## Extracted records
/---
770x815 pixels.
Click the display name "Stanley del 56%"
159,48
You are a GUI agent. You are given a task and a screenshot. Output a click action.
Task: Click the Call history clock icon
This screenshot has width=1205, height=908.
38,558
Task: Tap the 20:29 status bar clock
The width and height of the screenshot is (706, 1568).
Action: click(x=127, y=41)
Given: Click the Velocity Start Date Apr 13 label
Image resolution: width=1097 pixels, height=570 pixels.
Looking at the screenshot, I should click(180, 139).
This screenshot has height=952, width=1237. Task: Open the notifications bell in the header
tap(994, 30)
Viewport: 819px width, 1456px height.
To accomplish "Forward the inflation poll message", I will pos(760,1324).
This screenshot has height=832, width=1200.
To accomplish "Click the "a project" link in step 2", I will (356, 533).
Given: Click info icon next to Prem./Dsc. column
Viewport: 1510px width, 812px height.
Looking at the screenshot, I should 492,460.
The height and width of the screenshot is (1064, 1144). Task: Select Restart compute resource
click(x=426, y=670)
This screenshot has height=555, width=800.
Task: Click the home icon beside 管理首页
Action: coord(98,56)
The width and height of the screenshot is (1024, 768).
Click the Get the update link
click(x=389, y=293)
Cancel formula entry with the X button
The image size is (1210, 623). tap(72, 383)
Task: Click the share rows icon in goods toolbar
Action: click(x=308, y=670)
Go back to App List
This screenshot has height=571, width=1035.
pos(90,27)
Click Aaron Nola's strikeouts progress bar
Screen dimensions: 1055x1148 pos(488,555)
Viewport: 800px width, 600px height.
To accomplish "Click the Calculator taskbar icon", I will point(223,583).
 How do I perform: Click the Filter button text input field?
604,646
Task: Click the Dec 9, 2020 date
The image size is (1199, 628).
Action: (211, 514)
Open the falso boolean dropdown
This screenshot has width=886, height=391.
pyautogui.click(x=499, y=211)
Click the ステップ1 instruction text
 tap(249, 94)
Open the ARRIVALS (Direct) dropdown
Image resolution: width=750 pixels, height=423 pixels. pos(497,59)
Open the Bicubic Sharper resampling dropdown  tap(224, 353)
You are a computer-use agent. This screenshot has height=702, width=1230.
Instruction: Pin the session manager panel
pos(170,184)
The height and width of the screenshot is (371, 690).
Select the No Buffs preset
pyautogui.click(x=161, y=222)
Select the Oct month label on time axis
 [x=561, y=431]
\---
## Task statement
Top to bottom, set down the whole listing exactly.

## Completed exercise
770x815 pixels.
Click the display name "Stanley del 56%"
159,48
You are a GUI agent. You are given a task and a screenshot. Output a click action.
Task: Click the Call history clock icon
This screenshot has width=1205, height=908.
38,558
Task: Tap the 20:29 status bar clock
The width and height of the screenshot is (706, 1568).
Action: click(x=127, y=41)
Given: Click the Velocity Start Date Apr 13 label
Image resolution: width=1097 pixels, height=570 pixels.
Looking at the screenshot, I should click(180, 139).
This screenshot has height=952, width=1237. Task: Open the notifications bell in the header
tap(994, 30)
Viewport: 819px width, 1456px height.
To accomplish "Forward the inflation poll message", I will pos(760,1324).
This screenshot has height=832, width=1200.
To accomplish "Click the "a project" link in step 2", I will (356, 533).
Given: Click info icon next to Prem./Dsc. column
Viewport: 1510px width, 812px height.
Looking at the screenshot, I should 492,460.
The height and width of the screenshot is (1064, 1144). Task: Select Restart compute resource
click(x=426, y=670)
This screenshot has height=555, width=800.
Task: Click the home icon beside 管理首页
Action: coord(98,56)
The width and height of the screenshot is (1024, 768).
Click the Get the update link
click(x=389, y=293)
Cancel formula entry with the X button
The image size is (1210, 623). tap(72, 383)
Task: Click the share rows icon in goods toolbar
Action: click(x=308, y=670)
Go back to App List
This screenshot has height=571, width=1035.
pos(90,27)
Click Aaron Nola's strikeouts progress bar
Screen dimensions: 1055x1148 pos(488,555)
Viewport: 800px width, 600px height.
To accomplish "Click the Calculator taskbar icon", I will point(223,583).
 How do I perform: Click the Filter button text input field?
604,646
Task: Click the Dec 9, 2020 date
The image size is (1199, 628).
Action: (211, 514)
Open the falso boolean dropdown
This screenshot has width=886, height=391.
pyautogui.click(x=499, y=211)
Click the ステップ1 instruction text
 tap(249, 94)
Open the ARRIVALS (Direct) dropdown
Image resolution: width=750 pixels, height=423 pixels. pos(497,59)
Open the Bicubic Sharper resampling dropdown  tap(224, 353)
You are a computer-use agent. This screenshot has height=702, width=1230.
Instruction: Pin the session manager panel
pos(170,184)
The height and width of the screenshot is (371, 690).
Select the No Buffs preset
pyautogui.click(x=161, y=222)
Select the Oct month label on time axis
 [x=561, y=431]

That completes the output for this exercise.